I never had anything remotely close to any other allergies.  Mold, pollen, dust, pets, nothing.... until I lived in Austin a few years ago.  The overload of cedar pollen was enough to trigger a very mild allergy.  I would get a day or two of snots and sneezes and puffy eyes.

Now my body is programmed.  I'm in PA now and there is something in spring (seems to be about the same time the Maples blossom) and something in the fall (not sure... ragweed?) that gives me about 4 days of snots and sneezes and puffy eyes.

Allergies are a histamine immune response much like leukocytes or antibodies.  You can be exposed to (let's say) peanuts your entire life, but one day you have a hangover, or a cold, or just exhausted and your body accidentally interprets a peanut as a deadly pathogen and attacks it.  It's barred for life.  It's kinda like an old girlfriend.  Over time you get over the heartbreak and move on, and it sucks a little less each time you see her, but you're not letting her back in your bed.

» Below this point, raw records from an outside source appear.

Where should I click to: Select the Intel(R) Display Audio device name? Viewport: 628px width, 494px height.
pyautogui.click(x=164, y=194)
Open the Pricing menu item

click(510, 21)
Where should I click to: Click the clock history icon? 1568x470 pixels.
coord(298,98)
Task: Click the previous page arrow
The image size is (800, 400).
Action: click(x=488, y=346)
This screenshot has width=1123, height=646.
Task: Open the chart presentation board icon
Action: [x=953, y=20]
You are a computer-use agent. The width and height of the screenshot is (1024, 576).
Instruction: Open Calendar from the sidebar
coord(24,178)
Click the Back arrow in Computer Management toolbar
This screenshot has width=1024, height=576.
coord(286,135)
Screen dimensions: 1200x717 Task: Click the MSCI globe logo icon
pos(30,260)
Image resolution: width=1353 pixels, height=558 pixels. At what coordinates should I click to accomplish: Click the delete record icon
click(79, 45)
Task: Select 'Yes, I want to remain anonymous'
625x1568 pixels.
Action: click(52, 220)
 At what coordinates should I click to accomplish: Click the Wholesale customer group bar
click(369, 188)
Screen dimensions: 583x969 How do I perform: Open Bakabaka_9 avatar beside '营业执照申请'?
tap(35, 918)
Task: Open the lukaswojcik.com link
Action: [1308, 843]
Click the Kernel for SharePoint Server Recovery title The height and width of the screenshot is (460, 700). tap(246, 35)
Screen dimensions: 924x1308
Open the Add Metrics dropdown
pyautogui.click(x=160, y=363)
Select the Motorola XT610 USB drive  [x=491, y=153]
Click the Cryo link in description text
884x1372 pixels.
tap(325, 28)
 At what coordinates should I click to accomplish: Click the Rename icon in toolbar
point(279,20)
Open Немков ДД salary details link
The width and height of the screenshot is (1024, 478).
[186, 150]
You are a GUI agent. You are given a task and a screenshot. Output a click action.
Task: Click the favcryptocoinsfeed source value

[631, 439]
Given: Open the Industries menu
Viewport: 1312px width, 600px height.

Or like figuring out how to ride a bike.  It takes a while, but once you got it, you got it.

Not to change the subject, but pertinent to this.... It's one of the reasons corona is such a potentially harmful thing.  The fact that it is a "novel" virus means it's new. It even has a patent.  We've been exposed our whole lives to influenza and cold viruses so our bodies fight it off all the time without even getting sick.  When exposed to corona, our bodies are like "WTF is this crap?  How do we kill it?"

ultraclyde
ultraclyde PowerDork
3/30/20 9:54 a.m.

Speaking of latex allergies in particular - Early in our chemistry labs at college, we were told specifically to wash our hands with soap and water any time we took off our latex gloves. Supposedly, if you left the latex and powder residue on your hands for long exposure times, it greatly increased the chance of developing a latex allergy later in life. We were all chem majors and it was explained that because we had such a long arc of exposure we could go decades and be fine, then suddenly the switch is tripped and you're allergic. They then also said to the (mostly male) class - think of other things tht you use that are latex. How'd you like to suddenly have a reaction to THOSE? (Hootus joke)

I've used nitrile gloves for decades now, partly because of this. But latex is in a LOT of things.

JoeyM
JoeyM Mod Squad
3/30/20 10:21 a.m.
Curtis73 said:

It's one of the reasons THIS corona is such a potentially harmful thing.  The fact that it is a "novel" virus means it's new.

FTFY. Details below.

We've been exposed our whole lives to influenza and cold viruses so our bodies fight it off all the time without even getting sick. 

This is a minor nitpick, so please forgive me. As far as I know, the gist of everything you said here is correct. I just wanted to make sure that it is understood that the Corona virus which causes covid 19 is indeed a new variant of Corona virus, but that there are some very old and very familiar Corona viruses we deal with all the time

#9: There are lots of corona viruses. These include some of the virons that cause the common cold.

I'm sure that Dr. Hess could say this much more succinctly and clearly than I have, and if I have said something incorrect, I defer to his experience.

 

When exposed to THIS corona, our bodies are like "WTF is this crap?  How do we kill it?"

Agreed.

Mndsm
Mndsm MegaDork
3/30/20 10:22 a.m.

I've just developed seasonal allergies this year. Bad enough I'm on an inhaler and Prednisone. So, yes. 

ShawnG
ShawnG UltimaDork
3/30/20 10:48 a.m.

I guess this explains why I've suddenly developed a runny nose when the trees start having sex.

Great... Just what I needed.

Aaron_King
Aaron_King PowerDork
3/31/20 7:45 a.m.

I developed a grass allergy around 7 years ago.  Lucky for me my oldest son was of age and now mowes the lawn.